Его первое усилие было в первую очередь направлено на оценку словесной игры. Логика «да» и «нет», единичного и целого, возможного и необходимого представляет собой, вероятно, то, что в наибольшей степени удивило людей, когда они вновь засели за учебу. И логика эта осталась той же. Он же, придав ей форму, вовсе ею не пользовался. При рассмотрении любых вопросов он всегда оставался озабоченным проблемой индивидуального и его примеров, а также тем, чтó обо всем этом мог думать здравомыслящий человек. Так, в своих этических сочинениях он прежде всего рассуждает о каждой добродетели, опираясь на конкретные жизненные примеры и на общие суждения как человек, в достаточной степени уверенный в своей правоте, – вероятно, потому, что подчинил себе логику, дабы более не опасаться ловушек, расставляемых удовольствиями и похвалами. Таким образом, он становится подобен некоему Сократу-платонику, в большей степени размышляющему по поводу своей земной природы, а потому не слишком добродетельному и оберегающему то, что сберечь удалось. Являясь при этом, безусловно, в меньшей степени моралистом, чем натуралистом. Зато в данном отношении он достиг максимальных глубин.
Возведя прежде всего всю конструкцию в целом, он дал определение материи, обозначил ее границы и заявил, что из нее не может возникнуть форма и что движение необъяснимо ни при помощи одной, ни посредством другой.

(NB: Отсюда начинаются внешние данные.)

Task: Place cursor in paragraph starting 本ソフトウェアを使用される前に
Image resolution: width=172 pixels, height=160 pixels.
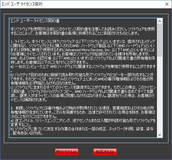Action: [82, 31]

[Ср.: «То, чем вызывается изменение, – это первое движущее; то, чтό изменяется, – материя; то, во что она изменяется, – форма»[139]
.]Эту грандиозную критику, дополненную смутными спекуляциями о времени и пространстве, часто принимают за центральный раздел его учения. Однако центр вовсе не здесь. Он пребывает в его учении о душе и развитии. В таких произведениях искусства, как статуя или здание, переход от материи к форме прекрасно осуществляется посредством движения и выходящей за пределы рационального понимания идеи; но в то же время принцип изменения является внешним по отношению к вещи, а говоря по правде – полностью внешним и по отношению ко всему чуждым. Данное изменение представляет собой лишь абстрактную возможность; истинная же возможность для каждого существа состоит в том, на что оно способно. «Искусство является принципом, находящимся вне вещей; природа является принципом, пребывающим в самих вещах».
[Ср.: «…Вещи возникают либо через искусство либо естественным путем, либо стечением обстоятельств, либо самопроизвольно. Искусство же есть начало, находящееся в другом, природа – начало в самой вещи…»[140]
.]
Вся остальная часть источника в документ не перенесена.